**TEXTE FOURNI**
··········

La plupart des mauvais traitements sont commis par des soldats, des policiers ou des agents de sécurité (lors des arrestations) et des enquêteurs (lors des interrogatoires). Dans les 20% de cas où il est estimé que l’enfant âgé d’au moins 14 ans représente une menace pour la sécurité, la période de détention avant comparution devant un tribunal peut durer jusqu’à 10 jours, voire même 15 jours.
Au cours de cette période, l’enfant est parfois placé en isolement cellulaire et continue à être régulièrement interrogé. Certains sont menottés aux pieds (et parfois aussi aux mains), y compris lors de leur arrivée au tribunal. Durant les interrogatoires, l’enfant n’a pas accès à un avocat ou à un membre de sa famille. Dans 90 % des cas, les enfants sont interrogés seuls et rarement informés de leurs droits, en particulier leur droit à un avocat et de leur droit au silence. Les techniques d’interrogatoire sont coercitives mentalement et physiquement. Elles contiennent un mélange d’intimidations, de menaces et de violences physiques (positions forcées), dont l’intention est d’obtenir une reconnaissance des faits allégués et des dénonciations. Il en résulte un nombre important d’aveux forcés. Dans la majorité des affaires, les enfants sont interrogés en hébreu sans traducteur, et signent des déclarations en hébreu, langue qu’ils ne comprennent pas. Ces déclarations sont pourtant considérées comme valables.

Une justice d'exception

Les enfants palestiniens sont ensuite jugés par des tribunaux militaires, dont la mission est de contribuer à faire respecter l’ordre et la loi dans les territoires occupés. Cette orientation quasi-automatique des mineurs - quel que soit la nature des faits reprochés, y compris ceux contre les colons israéliens - vers la justice militaire est critiquable : il devrait y avoir au moins une distinction entre les faits commis contre des militaires et les autres. Israël est le seul Etat au monde à engager systématiquement des poursuites judiciaires contre des enfants dans des tribunaux militaires, qui font prévaloir leur mission répressive sur l’intérêt de l’enfant et sa réinsertion sociale. Ces tribunaux ne présentent pas non plus les garanties permettant d’assurer un procès équitable : pas d’indépendance et d’impartialité du tribunal, accès incomplet au dossier par les parties, impossibilité d’entendre des témoins et d’examiner les preuves, recours fréquent à détention préventive. Les procès laissent peu de chances à ces enfants. Leurs aveux étant considérés comme des preuves, nombreux sont ceux qui préfèrent avouer pour être libérés et les aveux ne sont pas remis en cause par les juges. Les infractions reprochées consistent le plus fréquemment en des « jets de pierres » pour lesquels ils risquent des peines très lourdes : pour des mineurs entre 12 et 14 ans jusqu'à 6 mois de prison, entre 14 à 16 ans jusqu'à 10 ans d’emprisonnement, et même 20 ans, s’ils ont ciblé des véhicules en mouvement. A partir de 16 ans, ils encourent les mêmes peines que les adultes. Ces peines sont disproportionnées et en contradiction avec le droit international qui prévoit que les peines encourues par les enfants doivent être réduites par rapport à celles applicable pour les adultes. Dans l’espoir d’éviter ces peines très lourdes, 90% des enfants palestiniens plaident coupables. Ils sont en tout état de cause très rarement relaxés : le taux de condamnation atteint les 99%.

··········

**DONNÉES FOURNIES**

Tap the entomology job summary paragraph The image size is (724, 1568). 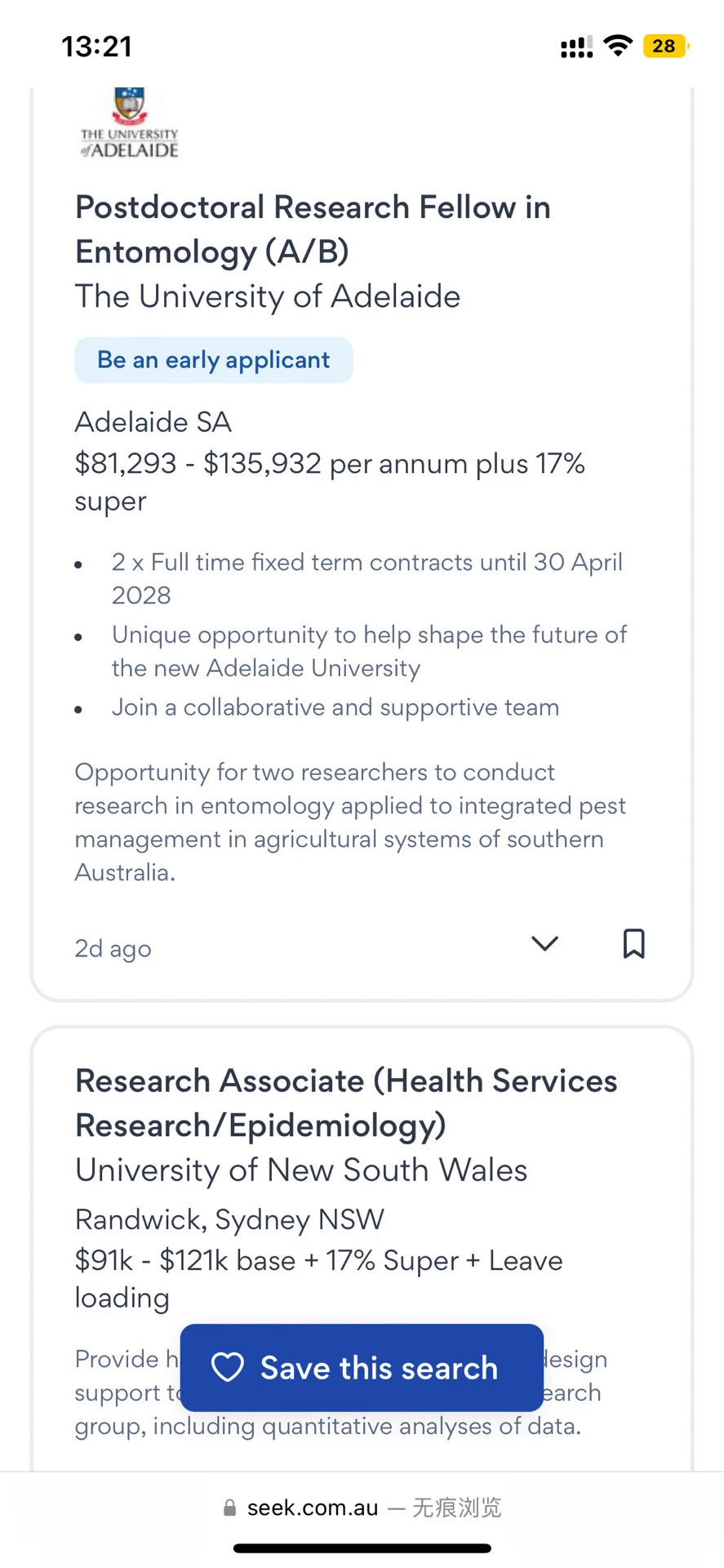point(351,822)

··········

**ÉNONCÉ**
Recopiez le passage du texte fourni compris entre « La plupart des » et « même 15 jours. », bornes incluses, en renommant « enquêteurs » en « inspecteurs ».

**RÉPONSE CORRECTE**
La plupart des mauvais traitements sont commis par des soldats, des policiers ou des agents de sécurité (lors des arrestations) et des inspecteurs (lors des interrogatoires). Dans les 20% de cas où il est estimé que l’enfant âgé d’au moins 14 ans représente une menace pour la sécurité, la période de détention avant comparution devant un tribunal peut durer jusqu’à 10 jours, voire même 15 jours.